■ EXERCISE
Give every line of the listing word for word, beginning at the first and including the line with "Task: Click the application search field" as the last.

■ SUPPLIED MATERIAL
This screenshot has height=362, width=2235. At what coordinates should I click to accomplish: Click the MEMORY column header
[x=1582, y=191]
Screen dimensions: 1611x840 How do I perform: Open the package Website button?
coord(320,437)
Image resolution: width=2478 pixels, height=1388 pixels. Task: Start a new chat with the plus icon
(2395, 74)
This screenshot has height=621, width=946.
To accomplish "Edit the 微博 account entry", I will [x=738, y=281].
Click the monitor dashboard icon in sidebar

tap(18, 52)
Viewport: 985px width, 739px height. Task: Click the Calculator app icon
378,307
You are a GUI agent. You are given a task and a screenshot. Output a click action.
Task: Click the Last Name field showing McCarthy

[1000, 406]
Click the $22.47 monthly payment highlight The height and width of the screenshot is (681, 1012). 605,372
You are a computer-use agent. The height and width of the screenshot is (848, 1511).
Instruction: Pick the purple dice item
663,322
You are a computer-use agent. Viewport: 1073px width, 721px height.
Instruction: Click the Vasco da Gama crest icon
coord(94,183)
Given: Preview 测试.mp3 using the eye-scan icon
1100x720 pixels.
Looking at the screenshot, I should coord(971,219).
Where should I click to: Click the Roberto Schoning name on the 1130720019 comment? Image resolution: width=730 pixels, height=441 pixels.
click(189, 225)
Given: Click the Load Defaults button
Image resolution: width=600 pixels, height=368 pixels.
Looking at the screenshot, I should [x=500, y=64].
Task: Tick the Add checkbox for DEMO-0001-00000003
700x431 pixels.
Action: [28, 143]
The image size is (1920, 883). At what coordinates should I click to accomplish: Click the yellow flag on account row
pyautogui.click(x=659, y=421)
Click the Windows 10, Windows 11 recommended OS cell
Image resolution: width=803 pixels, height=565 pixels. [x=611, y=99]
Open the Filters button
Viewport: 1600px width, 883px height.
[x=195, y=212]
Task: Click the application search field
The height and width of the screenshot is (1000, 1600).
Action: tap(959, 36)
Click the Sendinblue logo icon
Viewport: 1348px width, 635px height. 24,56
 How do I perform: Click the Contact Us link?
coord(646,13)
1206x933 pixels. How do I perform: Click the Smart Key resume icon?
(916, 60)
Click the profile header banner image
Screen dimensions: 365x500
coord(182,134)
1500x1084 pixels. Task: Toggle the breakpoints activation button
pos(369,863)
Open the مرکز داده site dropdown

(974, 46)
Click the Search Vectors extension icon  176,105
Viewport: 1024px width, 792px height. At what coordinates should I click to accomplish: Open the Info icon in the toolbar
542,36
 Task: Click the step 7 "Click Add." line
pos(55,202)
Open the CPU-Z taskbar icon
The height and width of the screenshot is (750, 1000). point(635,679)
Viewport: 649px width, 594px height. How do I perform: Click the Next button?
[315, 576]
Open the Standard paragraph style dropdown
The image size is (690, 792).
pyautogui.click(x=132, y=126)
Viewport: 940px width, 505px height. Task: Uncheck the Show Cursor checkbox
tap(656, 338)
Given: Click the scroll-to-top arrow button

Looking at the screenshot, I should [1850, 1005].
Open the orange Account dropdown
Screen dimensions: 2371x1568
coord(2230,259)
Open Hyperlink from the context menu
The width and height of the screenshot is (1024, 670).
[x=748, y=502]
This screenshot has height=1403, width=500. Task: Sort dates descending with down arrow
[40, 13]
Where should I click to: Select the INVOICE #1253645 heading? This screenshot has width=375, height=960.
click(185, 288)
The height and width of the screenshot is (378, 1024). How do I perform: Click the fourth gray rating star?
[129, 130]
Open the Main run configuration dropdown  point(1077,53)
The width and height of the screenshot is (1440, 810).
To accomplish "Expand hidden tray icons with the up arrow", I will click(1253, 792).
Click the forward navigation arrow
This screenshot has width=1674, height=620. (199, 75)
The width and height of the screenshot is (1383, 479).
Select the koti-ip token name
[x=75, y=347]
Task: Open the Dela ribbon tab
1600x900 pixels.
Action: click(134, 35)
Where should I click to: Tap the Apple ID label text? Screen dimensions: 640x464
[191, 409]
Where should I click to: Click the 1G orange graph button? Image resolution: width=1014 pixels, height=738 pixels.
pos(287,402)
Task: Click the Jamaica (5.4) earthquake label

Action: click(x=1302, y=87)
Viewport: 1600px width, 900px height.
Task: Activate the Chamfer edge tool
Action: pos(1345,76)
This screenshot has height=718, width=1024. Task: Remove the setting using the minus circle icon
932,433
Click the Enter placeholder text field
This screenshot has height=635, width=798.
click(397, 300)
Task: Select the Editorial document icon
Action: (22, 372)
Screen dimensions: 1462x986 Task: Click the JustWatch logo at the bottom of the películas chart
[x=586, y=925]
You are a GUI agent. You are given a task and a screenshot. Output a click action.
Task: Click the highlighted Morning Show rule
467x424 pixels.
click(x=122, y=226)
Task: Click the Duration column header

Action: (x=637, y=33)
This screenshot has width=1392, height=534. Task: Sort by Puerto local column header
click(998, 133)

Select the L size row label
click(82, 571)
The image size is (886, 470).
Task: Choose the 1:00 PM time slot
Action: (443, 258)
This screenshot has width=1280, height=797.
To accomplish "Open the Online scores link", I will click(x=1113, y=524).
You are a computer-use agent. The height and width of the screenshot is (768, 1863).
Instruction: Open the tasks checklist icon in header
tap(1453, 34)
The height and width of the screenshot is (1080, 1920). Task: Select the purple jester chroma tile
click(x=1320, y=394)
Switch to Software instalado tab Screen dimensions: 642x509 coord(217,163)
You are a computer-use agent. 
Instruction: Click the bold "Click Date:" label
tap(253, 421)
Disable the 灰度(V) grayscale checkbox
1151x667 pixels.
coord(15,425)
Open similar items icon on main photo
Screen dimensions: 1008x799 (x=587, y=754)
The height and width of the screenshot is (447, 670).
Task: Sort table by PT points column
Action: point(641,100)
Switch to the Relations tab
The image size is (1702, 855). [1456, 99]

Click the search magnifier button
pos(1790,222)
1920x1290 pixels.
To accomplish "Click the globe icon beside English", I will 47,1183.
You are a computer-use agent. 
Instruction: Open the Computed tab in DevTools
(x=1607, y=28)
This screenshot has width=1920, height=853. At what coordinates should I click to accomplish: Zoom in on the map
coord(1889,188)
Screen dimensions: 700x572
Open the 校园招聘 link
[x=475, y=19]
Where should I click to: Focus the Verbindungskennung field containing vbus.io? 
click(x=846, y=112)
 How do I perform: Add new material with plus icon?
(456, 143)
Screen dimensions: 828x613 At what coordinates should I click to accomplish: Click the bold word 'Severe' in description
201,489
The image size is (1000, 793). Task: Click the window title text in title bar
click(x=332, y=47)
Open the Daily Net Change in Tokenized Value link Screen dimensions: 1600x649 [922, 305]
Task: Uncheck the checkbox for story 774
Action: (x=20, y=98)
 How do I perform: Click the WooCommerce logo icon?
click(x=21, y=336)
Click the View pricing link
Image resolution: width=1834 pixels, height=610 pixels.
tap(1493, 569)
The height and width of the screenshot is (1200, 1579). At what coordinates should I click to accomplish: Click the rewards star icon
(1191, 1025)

■ SOLUTION TO THIS EXERCISE
This screenshot has height=362, width=2235. At what coordinates should I click to accomplish: Click the MEMORY column header
[x=1582, y=191]
Screen dimensions: 1611x840 How do I perform: Open the package Website button?
coord(320,437)
Image resolution: width=2478 pixels, height=1388 pixels. Task: Start a new chat with the plus icon
(2395, 74)
This screenshot has height=621, width=946.
To accomplish "Edit the 微博 account entry", I will [x=738, y=281].
Click the monitor dashboard icon in sidebar

tap(18, 52)
Viewport: 985px width, 739px height. Task: Click the Calculator app icon
378,307
You are a GUI agent. You are given a task and a screenshot. Output a click action.
Task: Click the Last Name field showing McCarthy

[1000, 406]
Click the $22.47 monthly payment highlight The height and width of the screenshot is (681, 1012). 605,372
You are a computer-use agent. The height and width of the screenshot is (848, 1511).
Instruction: Pick the purple dice item
663,322
You are a computer-use agent. Viewport: 1073px width, 721px height.
Instruction: Click the Vasco da Gama crest icon
coord(94,183)
Given: Preview 测试.mp3 using the eye-scan icon
1100x720 pixels.
Looking at the screenshot, I should coord(971,219).
Where should I click to: Click the Roberto Schoning name on the 1130720019 comment? Image resolution: width=730 pixels, height=441 pixels.
click(189, 225)
Given: Click the Load Defaults button
Image resolution: width=600 pixels, height=368 pixels.
Looking at the screenshot, I should [x=500, y=64].
Task: Tick the Add checkbox for DEMO-0001-00000003
700x431 pixels.
Action: [28, 143]
The image size is (1920, 883). At what coordinates should I click to accomplish: Click the yellow flag on account row
pyautogui.click(x=659, y=421)
Click the Windows 10, Windows 11 recommended OS cell
Image resolution: width=803 pixels, height=565 pixels. [x=611, y=99]
Open the Filters button
Viewport: 1600px width, 883px height.
[x=195, y=212]
Task: Click the application search field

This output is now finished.